Data shown Block Start
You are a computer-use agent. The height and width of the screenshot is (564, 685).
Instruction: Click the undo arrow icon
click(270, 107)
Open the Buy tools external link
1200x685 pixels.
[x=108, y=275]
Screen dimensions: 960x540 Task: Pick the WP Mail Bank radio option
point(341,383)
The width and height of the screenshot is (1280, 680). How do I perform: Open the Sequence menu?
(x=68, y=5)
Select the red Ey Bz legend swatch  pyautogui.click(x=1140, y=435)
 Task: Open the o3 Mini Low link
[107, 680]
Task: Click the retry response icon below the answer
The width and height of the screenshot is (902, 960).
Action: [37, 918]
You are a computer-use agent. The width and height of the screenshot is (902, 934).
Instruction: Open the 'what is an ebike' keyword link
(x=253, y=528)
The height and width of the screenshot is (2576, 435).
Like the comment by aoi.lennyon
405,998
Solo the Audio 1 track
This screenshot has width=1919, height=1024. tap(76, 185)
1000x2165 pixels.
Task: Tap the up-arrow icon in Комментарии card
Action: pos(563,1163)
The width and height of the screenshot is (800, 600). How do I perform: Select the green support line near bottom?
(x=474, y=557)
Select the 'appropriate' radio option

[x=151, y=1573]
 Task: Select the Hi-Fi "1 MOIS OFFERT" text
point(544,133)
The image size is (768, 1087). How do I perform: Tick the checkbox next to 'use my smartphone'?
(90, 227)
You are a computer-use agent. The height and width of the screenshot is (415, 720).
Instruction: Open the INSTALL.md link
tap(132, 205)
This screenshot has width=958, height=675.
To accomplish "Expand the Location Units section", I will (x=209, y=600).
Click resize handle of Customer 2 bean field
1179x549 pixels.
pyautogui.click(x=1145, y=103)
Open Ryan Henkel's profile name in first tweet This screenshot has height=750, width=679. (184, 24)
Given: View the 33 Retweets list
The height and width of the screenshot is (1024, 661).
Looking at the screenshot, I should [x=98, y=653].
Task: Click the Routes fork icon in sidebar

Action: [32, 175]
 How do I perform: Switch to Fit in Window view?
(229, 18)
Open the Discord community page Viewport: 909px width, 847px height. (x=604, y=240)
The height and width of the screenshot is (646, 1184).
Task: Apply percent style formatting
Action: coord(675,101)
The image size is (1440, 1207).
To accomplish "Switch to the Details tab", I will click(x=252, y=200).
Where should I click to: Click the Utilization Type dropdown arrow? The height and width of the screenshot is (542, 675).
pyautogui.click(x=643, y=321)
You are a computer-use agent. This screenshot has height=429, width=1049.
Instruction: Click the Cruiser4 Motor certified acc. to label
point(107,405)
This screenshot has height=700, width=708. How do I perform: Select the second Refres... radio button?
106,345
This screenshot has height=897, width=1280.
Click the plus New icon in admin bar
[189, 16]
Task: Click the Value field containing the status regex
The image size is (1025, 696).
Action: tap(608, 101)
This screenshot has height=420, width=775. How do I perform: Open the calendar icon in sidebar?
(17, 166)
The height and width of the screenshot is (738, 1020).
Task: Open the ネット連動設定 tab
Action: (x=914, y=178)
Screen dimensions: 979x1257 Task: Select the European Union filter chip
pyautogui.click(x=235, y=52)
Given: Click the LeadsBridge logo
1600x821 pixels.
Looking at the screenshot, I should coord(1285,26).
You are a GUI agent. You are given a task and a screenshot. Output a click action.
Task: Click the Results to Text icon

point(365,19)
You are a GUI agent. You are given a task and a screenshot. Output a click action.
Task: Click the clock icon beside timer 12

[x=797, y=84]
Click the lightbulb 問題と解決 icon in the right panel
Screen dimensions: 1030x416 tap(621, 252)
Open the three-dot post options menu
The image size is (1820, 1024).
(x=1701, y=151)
Data shown Block End
Your assignment
Reproduce only the lines above spanning from the line containing "You are a computer-use agent. This" through the line containing "This screenshot has height=897, width=1280.", word for word.

Response to this exercise
You are a computer-use agent. This screenshot has height=429, width=1049.
Instruction: Click the Cruiser4 Motor certified acc. to label
point(107,405)
This screenshot has height=700, width=708. How do I perform: Select the second Refres... radio button?
106,345
This screenshot has height=897, width=1280.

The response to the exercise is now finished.